*WRITTEN INSTRUCTION:* Please copy the records below verbatim, starting at the line that contains "Open the Inicial date calendar picker" and ending at the line that contains "Action: click(468, 238)", both included.

*INFORMATION SHOWN:*
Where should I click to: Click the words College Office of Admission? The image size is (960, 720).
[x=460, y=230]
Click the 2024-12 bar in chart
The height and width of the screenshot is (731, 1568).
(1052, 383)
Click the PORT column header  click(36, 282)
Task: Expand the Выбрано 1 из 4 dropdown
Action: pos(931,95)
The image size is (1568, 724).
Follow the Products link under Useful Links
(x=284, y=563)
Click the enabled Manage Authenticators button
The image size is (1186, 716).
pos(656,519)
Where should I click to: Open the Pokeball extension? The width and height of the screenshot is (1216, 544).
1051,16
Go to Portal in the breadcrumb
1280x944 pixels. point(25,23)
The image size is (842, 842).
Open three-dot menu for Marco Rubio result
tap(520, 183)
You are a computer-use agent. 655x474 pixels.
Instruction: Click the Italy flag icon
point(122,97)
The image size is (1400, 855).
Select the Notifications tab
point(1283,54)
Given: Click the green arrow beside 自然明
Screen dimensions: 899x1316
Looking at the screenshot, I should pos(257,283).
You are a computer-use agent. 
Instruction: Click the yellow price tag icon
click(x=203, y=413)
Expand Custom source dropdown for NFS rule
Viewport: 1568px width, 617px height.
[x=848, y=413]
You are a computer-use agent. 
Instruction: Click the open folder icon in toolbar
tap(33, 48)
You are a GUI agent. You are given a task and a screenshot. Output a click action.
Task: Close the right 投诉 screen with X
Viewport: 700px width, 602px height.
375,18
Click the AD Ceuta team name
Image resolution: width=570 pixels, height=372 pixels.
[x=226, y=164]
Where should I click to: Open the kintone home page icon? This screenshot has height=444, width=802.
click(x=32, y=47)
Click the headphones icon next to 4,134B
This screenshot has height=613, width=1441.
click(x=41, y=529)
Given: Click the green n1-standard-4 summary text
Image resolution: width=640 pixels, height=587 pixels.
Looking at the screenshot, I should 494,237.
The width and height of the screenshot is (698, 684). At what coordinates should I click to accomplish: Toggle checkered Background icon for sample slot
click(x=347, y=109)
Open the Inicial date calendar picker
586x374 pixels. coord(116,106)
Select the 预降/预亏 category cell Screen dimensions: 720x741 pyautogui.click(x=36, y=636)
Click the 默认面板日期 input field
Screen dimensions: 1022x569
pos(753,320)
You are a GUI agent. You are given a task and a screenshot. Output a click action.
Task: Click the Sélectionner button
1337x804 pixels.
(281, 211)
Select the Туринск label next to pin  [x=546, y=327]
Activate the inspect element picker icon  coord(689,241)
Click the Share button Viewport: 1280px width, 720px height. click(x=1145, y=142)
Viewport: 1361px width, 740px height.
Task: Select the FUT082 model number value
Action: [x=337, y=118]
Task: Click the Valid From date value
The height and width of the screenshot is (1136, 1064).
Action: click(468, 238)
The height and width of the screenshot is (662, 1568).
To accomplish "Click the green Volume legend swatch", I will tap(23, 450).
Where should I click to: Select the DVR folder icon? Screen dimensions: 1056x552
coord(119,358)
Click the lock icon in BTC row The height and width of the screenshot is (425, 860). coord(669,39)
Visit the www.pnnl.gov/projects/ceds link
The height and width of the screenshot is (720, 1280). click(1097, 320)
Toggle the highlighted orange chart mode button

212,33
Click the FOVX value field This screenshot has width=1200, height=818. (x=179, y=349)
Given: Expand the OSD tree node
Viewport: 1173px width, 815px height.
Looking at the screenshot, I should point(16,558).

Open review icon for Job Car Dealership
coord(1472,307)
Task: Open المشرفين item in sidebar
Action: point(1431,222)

*SOLVED PROBLEM:*
Open the Inicial date calendar picker
586x374 pixels. coord(116,106)
Select the 预降/预亏 category cell Screen dimensions: 720x741 pyautogui.click(x=36, y=636)
Click the 默认面板日期 input field
Screen dimensions: 1022x569
pos(753,320)
You are a GUI agent. You are given a task and a screenshot. Output a click action.
Task: Click the Sélectionner button
1337x804 pixels.
(281, 211)
Select the Туринск label next to pin  [x=546, y=327]
Activate the inspect element picker icon  coord(689,241)
Click the Share button Viewport: 1280px width, 720px height. click(x=1145, y=142)
Viewport: 1361px width, 740px height.
Task: Select the FUT082 model number value
Action: [x=337, y=118]
Task: Click the Valid From date value
The height and width of the screenshot is (1136, 1064).
Action: click(468, 238)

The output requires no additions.